Hello beautiful writers.
Today I thought it might be nice to share a new writing prompt. I used this recently when working with the young women writers on the HAY Youth programme. I feel it could be useful for both developing and established writers, especially as the bedrock of the exercise is memory – something we can all dive into and explore!
Icebreaker exercise:
(Normally done in groups, but the results on our own are interesting too).
I want us to think about ourselves as writers. For five minutes, assess yourself as a writer, using these questions as guidelines. Write freely, and watch for that nagging voice of perfection; just go with what comes:
- Do you like to write?
- What are your hang-ups about writing? What frustrates you/concerns you/puts you off?

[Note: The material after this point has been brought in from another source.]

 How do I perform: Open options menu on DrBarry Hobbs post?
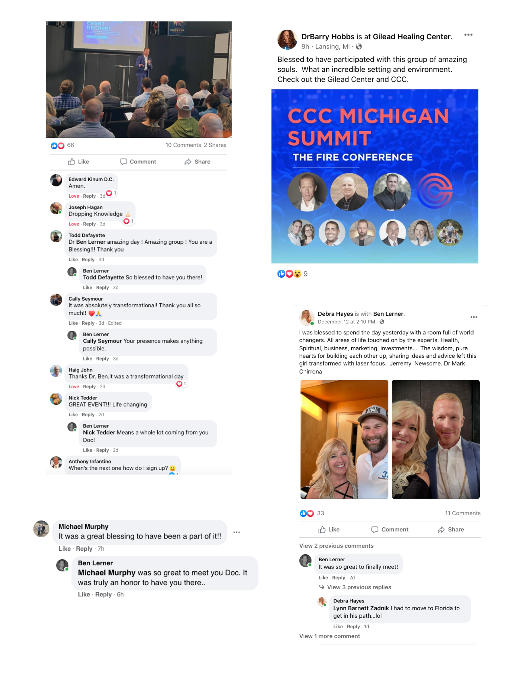(468, 35)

- Do you have any distinct memories associated with writing as a child – were you encouraged, discouraged? Go into detail (for yourself)

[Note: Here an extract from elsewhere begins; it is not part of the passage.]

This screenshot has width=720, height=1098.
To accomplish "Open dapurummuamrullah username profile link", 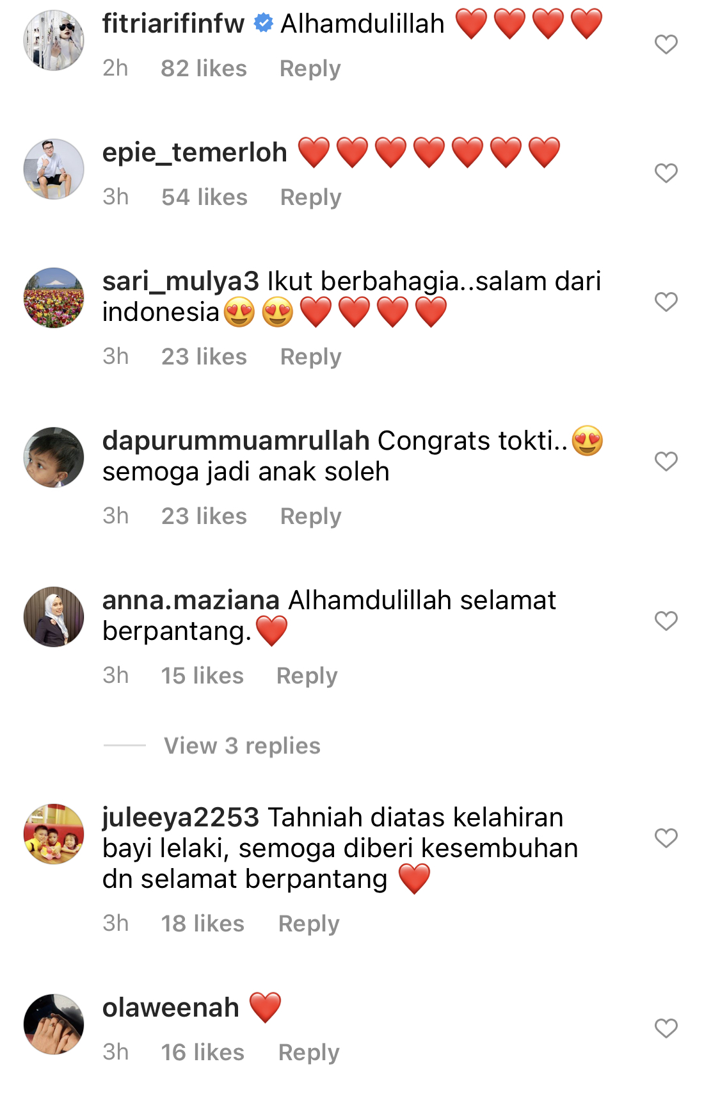I will click(236, 441).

- What inspires you as a writer – what do you truly enjoy exploring through language.
- Why do you write?
Next: For yourself, go through each answer, thought, or phrase you have written down and put a plus or minus sign next to each one, depending. The plus sign is to signify whether something is about a sense of pleasure or achievement, and the minus to signify something to do with failure or disappointment/pain. Just let this sink in. What does this say about your experiences as writers so far? How might this affect your perception of yourself as a writer too? – how you see yourself.
Main exercise
- Take one outstanding memory that you have has a writer, positive or negative. Jot it down at the top of your page. Take time to decide. Choose something compelling, and yummy for you as a writer
- Now write about this memory, in terms of colour only. Take yourself back to that event, recall the colours, the scents, the sounds: you can write about all of these in terms of colour. For example, my memory of writing about a cat. The colour of the cat (brown, black, white) golden sunlight, the blue snow, what it felt to be writing this – if you could give the feeling a colour, what would it be? (blood orange, the warmth but also the energy of that).
- Think about place too: where were you? What colours were the walls, the floor, your clothes, the clothes of those around you. What as the light like? Build a picture of this memory through colour, also tapping into emotion and pinpointing this as a colour too.
This exercise is designed to place you vividly in the world of the memory, but as a writer, using your creative tools to help you explore it in a different way. Remember there’s no right or wrong, be free with and expressive.